*** Opening Record excerpts ***

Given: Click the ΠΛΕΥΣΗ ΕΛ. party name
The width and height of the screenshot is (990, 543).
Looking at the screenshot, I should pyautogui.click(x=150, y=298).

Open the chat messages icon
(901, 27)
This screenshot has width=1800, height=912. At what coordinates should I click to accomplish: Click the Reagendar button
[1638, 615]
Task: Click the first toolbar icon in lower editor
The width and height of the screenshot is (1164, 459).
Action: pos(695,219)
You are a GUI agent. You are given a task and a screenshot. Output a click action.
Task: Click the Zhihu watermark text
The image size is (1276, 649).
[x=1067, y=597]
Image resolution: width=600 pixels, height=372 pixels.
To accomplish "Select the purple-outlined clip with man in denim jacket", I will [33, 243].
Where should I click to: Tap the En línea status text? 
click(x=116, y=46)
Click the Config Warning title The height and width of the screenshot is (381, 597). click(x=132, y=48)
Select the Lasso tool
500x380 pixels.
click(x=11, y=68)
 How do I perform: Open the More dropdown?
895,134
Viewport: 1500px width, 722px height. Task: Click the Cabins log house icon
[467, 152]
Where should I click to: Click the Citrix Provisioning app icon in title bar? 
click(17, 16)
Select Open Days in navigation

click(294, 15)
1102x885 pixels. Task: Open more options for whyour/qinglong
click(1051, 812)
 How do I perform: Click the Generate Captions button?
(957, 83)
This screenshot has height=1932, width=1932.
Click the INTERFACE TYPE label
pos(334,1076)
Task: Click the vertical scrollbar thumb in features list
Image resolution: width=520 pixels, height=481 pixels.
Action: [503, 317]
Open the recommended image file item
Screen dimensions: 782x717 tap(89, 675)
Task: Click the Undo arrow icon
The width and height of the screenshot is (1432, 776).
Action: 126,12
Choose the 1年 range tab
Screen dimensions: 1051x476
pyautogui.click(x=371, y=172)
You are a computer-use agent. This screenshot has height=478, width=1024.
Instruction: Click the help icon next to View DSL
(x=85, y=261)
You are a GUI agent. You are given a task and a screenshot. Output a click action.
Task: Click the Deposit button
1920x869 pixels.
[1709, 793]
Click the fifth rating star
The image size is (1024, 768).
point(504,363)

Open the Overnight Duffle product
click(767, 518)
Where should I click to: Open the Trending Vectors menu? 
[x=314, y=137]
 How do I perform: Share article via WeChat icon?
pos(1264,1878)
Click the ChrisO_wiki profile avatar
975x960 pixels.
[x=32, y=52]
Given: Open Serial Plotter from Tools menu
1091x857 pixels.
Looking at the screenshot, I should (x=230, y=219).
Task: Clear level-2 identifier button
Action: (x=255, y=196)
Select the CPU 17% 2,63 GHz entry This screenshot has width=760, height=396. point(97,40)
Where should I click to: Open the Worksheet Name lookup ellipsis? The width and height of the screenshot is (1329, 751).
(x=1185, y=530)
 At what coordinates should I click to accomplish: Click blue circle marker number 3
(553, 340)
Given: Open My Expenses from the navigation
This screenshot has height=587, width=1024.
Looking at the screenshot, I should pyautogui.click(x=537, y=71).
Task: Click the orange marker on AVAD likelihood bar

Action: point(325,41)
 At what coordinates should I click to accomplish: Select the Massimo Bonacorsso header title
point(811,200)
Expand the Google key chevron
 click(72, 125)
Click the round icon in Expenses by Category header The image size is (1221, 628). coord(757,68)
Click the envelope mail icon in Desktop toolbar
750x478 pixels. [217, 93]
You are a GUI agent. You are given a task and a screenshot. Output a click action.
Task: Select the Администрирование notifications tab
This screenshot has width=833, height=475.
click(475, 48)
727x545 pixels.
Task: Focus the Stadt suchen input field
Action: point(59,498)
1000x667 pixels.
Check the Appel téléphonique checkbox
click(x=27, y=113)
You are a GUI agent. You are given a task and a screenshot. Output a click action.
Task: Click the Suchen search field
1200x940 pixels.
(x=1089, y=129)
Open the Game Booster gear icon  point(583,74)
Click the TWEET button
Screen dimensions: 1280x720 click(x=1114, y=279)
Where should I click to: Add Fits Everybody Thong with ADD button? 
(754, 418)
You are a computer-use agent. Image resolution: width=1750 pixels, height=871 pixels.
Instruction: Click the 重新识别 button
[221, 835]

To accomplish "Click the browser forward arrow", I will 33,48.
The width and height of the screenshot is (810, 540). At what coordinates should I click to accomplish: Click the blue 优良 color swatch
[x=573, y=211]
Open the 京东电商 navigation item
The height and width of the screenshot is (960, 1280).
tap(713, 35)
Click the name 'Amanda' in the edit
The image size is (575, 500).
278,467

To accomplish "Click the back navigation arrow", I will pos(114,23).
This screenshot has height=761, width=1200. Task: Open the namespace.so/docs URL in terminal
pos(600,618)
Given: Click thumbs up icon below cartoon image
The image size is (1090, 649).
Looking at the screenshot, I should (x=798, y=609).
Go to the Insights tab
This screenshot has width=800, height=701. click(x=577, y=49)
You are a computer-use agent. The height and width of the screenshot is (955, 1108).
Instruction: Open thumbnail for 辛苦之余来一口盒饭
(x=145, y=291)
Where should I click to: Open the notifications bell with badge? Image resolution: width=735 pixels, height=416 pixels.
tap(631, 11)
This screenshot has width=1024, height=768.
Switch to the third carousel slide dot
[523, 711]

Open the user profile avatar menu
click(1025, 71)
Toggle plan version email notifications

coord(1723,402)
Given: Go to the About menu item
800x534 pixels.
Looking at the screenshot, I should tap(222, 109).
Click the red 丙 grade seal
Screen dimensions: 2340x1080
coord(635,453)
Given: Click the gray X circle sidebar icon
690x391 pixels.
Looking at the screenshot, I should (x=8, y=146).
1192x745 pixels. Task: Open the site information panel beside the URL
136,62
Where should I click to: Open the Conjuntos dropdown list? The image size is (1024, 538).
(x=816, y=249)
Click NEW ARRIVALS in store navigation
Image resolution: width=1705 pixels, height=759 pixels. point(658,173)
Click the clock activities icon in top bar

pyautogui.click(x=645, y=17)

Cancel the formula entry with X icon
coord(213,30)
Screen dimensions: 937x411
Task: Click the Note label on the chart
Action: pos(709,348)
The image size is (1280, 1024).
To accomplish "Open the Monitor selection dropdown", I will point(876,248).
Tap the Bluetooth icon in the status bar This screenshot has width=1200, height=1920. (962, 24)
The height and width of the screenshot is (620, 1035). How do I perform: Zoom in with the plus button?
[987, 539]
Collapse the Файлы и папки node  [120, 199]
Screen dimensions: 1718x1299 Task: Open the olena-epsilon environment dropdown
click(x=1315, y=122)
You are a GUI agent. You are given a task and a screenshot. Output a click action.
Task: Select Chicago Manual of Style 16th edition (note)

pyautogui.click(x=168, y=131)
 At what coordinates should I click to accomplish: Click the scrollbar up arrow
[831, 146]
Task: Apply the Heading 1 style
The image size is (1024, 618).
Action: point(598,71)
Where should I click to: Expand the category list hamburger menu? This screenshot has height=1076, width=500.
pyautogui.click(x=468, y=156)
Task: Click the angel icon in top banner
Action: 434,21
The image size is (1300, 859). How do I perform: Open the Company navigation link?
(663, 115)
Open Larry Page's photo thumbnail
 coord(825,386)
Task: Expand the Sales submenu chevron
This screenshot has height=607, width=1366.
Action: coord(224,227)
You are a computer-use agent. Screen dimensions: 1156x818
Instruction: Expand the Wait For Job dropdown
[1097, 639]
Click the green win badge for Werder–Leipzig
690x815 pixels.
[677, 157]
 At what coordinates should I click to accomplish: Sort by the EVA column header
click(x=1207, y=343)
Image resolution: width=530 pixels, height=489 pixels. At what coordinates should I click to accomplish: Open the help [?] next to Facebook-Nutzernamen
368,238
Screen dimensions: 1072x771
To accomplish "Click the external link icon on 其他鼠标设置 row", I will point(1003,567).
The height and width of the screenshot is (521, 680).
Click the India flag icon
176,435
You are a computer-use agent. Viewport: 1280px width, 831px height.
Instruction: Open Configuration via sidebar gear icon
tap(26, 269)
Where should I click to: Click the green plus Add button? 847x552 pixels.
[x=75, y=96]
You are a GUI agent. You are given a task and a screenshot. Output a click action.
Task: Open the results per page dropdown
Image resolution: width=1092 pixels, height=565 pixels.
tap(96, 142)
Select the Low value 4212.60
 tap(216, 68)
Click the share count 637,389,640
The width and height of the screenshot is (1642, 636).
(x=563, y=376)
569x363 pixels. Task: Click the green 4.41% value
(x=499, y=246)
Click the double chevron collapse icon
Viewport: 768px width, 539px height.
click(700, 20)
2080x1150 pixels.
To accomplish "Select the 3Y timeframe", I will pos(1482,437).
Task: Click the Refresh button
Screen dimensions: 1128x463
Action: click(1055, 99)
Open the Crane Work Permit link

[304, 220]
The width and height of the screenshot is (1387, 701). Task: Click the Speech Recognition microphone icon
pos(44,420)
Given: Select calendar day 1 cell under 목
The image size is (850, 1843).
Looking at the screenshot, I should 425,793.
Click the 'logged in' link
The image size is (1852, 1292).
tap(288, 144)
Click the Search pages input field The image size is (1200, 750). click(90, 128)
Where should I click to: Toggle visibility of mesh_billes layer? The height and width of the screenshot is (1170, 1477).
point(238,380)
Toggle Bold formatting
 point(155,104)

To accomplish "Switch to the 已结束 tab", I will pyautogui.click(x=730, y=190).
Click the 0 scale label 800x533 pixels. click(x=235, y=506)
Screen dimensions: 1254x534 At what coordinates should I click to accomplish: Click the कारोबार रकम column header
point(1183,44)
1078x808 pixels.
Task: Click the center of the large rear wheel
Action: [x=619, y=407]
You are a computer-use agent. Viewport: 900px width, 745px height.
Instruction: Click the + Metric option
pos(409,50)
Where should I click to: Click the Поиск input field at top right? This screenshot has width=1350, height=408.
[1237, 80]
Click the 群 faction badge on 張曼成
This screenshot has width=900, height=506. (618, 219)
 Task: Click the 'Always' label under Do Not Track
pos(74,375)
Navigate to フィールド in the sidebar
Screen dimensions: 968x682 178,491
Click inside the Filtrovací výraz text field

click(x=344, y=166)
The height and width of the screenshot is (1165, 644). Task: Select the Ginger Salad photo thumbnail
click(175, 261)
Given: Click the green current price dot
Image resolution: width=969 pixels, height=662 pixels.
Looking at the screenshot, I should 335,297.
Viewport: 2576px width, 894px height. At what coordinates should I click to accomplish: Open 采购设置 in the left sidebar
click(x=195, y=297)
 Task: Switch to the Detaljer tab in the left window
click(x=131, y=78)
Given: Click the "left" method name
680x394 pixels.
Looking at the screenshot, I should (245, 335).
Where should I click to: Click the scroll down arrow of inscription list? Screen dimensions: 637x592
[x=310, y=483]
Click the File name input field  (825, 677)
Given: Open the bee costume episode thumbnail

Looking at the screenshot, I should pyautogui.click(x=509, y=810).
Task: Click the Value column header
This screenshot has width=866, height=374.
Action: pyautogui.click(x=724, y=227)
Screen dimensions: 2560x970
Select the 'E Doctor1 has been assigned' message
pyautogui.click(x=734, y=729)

*** Closing Record excerpts ***

▸ Problem: The required answer is the run of lines above, starting at the line with "Go to the Insights tab" and ending at the line with "This screenshot has width=1024, height=768.", reproduced exactly with both ends.

▸ Worked solution:
Go to the Insights tab
This screenshot has width=800, height=701. click(x=577, y=49)
You are a computer-use agent. The height and width of the screenshot is (955, 1108).
Instruction: Open thumbnail for 辛苦之余来一口盒饭
(x=145, y=291)
Where should I click to: Open the notifications bell with badge? Image resolution: width=735 pixels, height=416 pixels.
tap(631, 11)
This screenshot has width=1024, height=768.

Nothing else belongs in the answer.